**Problem requirements:** Render each line of the rows below as one string in a JSON list, omitting blank lines and excluding the pictures.

────────

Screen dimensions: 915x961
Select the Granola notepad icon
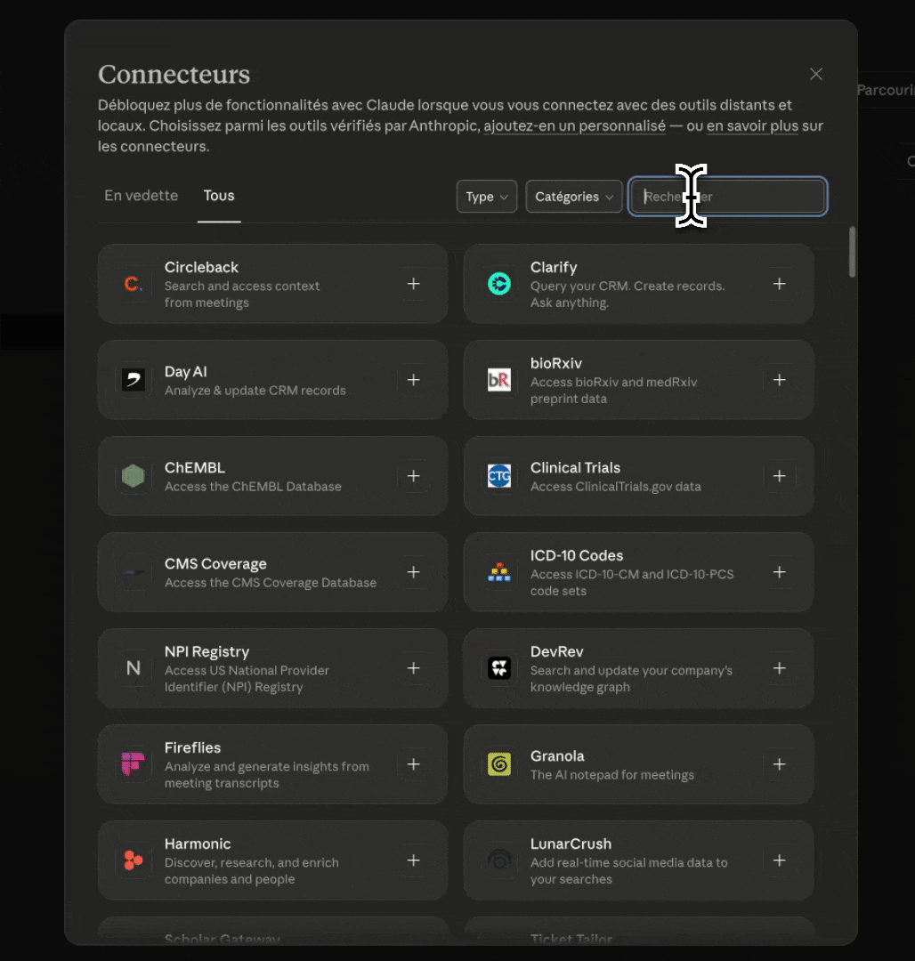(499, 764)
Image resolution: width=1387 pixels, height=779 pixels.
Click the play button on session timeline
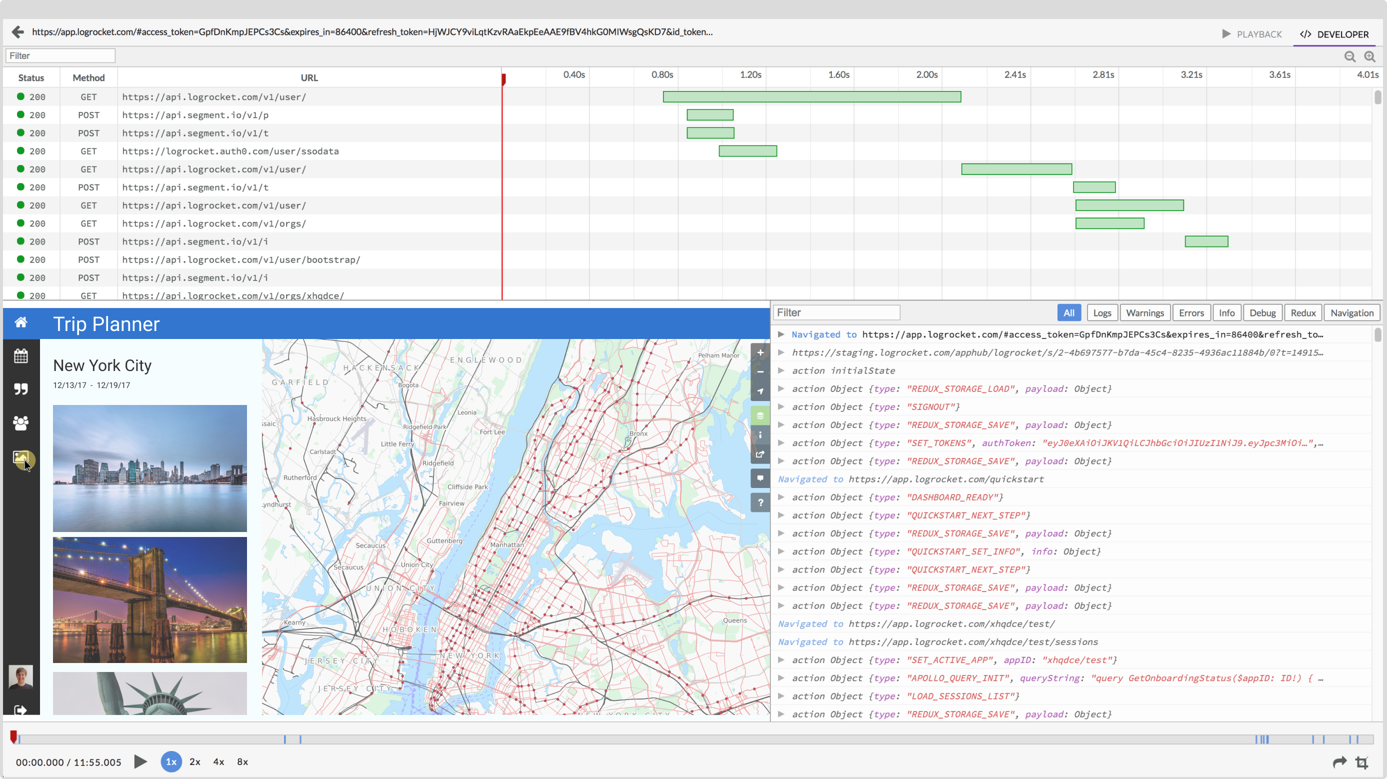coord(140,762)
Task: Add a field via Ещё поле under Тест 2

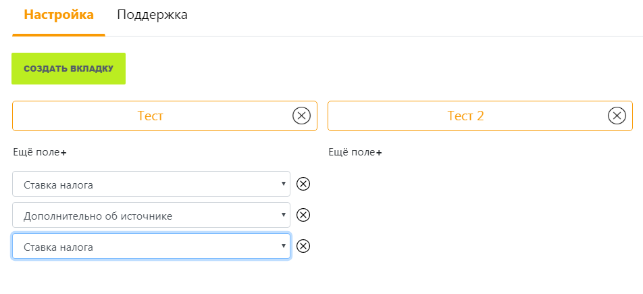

────────

**Output:**
[
  "Screen dimensions: 915x961",
  "Select the Granola notepad icon",
  "(499, 764)",
  "Image resolution: width=1387 pixels, height=779 pixels.",
  "Click the play button on session timeline",
  "coord(140,762)",
  "Task: Add a field via Ещё поле under Тест 2"
]